• Consignes de l'exercice
- A) Donnez tel quel le passage du texte qui commence aux mots «Une interpellation de» et s'arrête après les mots «pas la critique.».
- B) Dans les entrées, restituez sans aucune modification les lignes allant de celle qui contient «Viewport: 800px width, 482px height.» jusqu'à celle qui contient «click(x=1232, y=703)», ces deux lignes incluses.

━━ Texte

"Ici et ailleurs" du JDJ N°381

Quand Madrane…

Une interpellation de Marie- Françoise Nicaise, députée de la Fédération Wallonie-Bruxelles au sujet des MADO (ces fameuses «Maisons des adolescents»), basée sur l’article «Projet d’arrêté MADO : encore une tranche de lasagne ?» et l’éditorial «Les Mados, entre désordre et confusions ?» publiés dans le Journal du droit des jeunes n°379 de novembre 2018 aura permis au Ministre Madrane de dire tout le mal qu’il pense de cette revue au point que Mme Nicaise s’étonne de l’agressivité qu’un article du JDJ peut susciter chez le ministre, alors que selon les termes de la députée, l’article «reste nuancé et n’en présente pas que les mauvais côtés».

… défend son bilan…

Pour notre part, nous comprenons tout à fait l’irritation du ministre qui a trop l’habitude qu’on lui serve la soupe et encense toutes ses initiatives. On savait déjà qu’il n’aimait pas la critique.

━━━━
━━ Données enregistrées

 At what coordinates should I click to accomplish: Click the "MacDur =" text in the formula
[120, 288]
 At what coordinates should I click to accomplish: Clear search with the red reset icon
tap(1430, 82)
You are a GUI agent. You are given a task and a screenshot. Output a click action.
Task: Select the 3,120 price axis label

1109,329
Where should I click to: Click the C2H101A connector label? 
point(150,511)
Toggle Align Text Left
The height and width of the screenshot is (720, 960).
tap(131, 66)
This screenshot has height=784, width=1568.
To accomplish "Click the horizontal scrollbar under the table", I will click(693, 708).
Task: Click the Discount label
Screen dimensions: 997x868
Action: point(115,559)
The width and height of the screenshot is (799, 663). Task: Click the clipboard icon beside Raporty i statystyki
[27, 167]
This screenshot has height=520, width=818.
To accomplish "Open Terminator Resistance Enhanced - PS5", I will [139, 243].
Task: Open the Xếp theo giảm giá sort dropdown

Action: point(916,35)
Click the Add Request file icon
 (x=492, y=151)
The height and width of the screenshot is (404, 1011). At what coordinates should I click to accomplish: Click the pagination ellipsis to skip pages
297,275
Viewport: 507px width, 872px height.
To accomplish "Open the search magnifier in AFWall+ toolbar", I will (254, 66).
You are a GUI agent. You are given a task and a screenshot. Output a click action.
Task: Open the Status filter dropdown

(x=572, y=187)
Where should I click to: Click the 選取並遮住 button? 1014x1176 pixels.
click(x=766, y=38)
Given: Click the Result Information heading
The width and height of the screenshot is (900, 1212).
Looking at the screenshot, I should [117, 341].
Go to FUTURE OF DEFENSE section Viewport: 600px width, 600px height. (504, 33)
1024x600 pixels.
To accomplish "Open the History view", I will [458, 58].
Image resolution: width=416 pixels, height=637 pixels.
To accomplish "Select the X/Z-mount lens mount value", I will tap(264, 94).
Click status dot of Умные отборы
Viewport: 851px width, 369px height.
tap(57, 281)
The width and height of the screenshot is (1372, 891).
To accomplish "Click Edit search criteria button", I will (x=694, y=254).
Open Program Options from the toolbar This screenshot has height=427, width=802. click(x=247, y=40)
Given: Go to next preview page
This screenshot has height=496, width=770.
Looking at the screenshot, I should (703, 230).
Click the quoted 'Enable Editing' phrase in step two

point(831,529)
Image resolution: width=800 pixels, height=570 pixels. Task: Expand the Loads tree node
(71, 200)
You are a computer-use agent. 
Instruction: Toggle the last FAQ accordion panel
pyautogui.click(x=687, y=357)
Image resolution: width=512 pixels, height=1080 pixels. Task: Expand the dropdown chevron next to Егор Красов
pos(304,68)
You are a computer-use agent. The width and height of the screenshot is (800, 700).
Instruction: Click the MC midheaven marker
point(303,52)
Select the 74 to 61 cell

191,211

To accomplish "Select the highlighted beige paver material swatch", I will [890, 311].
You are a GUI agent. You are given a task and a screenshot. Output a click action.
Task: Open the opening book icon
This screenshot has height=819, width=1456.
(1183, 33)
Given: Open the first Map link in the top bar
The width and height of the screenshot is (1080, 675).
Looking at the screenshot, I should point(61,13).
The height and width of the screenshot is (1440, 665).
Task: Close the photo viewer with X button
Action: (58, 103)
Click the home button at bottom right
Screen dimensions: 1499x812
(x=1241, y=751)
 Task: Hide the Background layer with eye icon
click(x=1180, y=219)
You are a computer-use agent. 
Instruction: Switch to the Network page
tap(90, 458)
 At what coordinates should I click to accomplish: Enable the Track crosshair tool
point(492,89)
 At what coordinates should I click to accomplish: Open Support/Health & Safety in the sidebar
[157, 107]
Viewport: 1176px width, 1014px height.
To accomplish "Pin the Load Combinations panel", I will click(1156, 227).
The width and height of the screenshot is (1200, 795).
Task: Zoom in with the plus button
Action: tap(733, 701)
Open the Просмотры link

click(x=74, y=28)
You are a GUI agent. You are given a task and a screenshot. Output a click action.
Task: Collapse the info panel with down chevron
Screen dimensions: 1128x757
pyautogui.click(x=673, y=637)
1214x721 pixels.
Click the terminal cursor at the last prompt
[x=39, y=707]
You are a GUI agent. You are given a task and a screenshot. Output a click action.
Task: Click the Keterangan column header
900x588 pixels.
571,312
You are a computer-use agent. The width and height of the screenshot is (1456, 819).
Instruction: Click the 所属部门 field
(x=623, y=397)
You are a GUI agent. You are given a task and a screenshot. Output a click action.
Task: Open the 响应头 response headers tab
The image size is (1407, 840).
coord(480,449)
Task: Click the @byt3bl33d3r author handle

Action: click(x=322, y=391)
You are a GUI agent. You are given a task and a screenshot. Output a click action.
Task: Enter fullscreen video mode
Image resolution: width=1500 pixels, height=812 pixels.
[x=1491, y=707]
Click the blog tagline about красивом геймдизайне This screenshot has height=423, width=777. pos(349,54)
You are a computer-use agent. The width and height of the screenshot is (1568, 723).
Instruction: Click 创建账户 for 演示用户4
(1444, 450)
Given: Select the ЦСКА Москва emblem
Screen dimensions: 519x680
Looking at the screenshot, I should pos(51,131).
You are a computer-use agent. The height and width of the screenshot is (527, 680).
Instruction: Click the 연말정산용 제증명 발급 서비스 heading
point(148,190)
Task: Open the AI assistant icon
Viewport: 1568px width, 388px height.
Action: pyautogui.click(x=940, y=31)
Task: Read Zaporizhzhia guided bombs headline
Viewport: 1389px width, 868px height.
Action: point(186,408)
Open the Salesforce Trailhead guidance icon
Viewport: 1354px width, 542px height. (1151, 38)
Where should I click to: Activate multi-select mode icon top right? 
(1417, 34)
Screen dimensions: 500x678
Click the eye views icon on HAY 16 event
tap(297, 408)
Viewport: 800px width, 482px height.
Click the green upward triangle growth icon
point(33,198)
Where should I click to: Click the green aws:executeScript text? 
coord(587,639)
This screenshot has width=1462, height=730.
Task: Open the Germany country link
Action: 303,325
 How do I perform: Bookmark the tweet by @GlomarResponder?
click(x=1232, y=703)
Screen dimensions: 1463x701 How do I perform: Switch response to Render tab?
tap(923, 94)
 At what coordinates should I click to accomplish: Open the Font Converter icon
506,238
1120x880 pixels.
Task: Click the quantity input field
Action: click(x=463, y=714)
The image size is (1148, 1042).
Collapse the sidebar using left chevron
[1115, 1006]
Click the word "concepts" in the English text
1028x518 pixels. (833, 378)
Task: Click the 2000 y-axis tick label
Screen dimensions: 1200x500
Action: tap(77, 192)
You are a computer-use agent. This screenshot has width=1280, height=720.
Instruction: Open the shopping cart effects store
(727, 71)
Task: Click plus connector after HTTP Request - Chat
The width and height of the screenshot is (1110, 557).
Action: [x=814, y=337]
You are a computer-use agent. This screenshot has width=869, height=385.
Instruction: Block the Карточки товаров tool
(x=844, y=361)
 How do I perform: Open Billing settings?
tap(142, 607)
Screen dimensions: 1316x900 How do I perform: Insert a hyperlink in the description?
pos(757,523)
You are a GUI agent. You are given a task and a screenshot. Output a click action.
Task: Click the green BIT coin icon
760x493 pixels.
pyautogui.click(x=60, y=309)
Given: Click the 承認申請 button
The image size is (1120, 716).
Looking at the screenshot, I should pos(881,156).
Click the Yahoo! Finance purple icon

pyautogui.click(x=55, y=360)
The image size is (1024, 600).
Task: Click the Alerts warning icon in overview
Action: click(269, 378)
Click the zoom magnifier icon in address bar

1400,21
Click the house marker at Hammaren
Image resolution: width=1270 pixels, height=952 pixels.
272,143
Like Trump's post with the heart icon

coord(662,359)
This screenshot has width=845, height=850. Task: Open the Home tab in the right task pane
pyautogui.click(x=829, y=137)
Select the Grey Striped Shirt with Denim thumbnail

━━━━

• Exercices corrigés
- A)
Une interpellation de Marie- Françoise Nicaise, députée de la Fédération Wallonie-Bruxelles au sujet des MADO (ces fameuses «Maisons des adolescents»), basée sur l’article «Projet d’arrêté MADO : encore une tranche de lasagne ?» et l’éditorial «Les Mados, entre désordre et confusions ?» publiés dans le Journal du droit des jeunes n°379 de novembre 2018 aura permis au Ministre Madrane de dire tout le mal qu’il pense de cette revue au point que Mme Nicaise s’étonne de l’agressivité qu’un article du JDJ peut susciter chez le ministre, alors que selon les termes de la députée, l’article «reste nuancé et n’en présente pas que les mauvais côtés».

… défend son bilan…

Pour notre part, nous comprenons tout à fait l’irritation du ministre qui a trop l’habitude qu’on lui serve la soupe et encense toutes ses initiatives. On savait déjà qu’il n’aimait pas la critique.

- B)
Viewport: 800px width, 482px height.
Click the green upward triangle growth icon
point(33,198)
Where should I click to: Click the green aws:executeScript text? 
coord(587,639)
This screenshot has width=1462, height=730.
Task: Open the Germany country link
Action: 303,325
 How do I perform: Bookmark the tweet by @GlomarResponder?
click(x=1232, y=703)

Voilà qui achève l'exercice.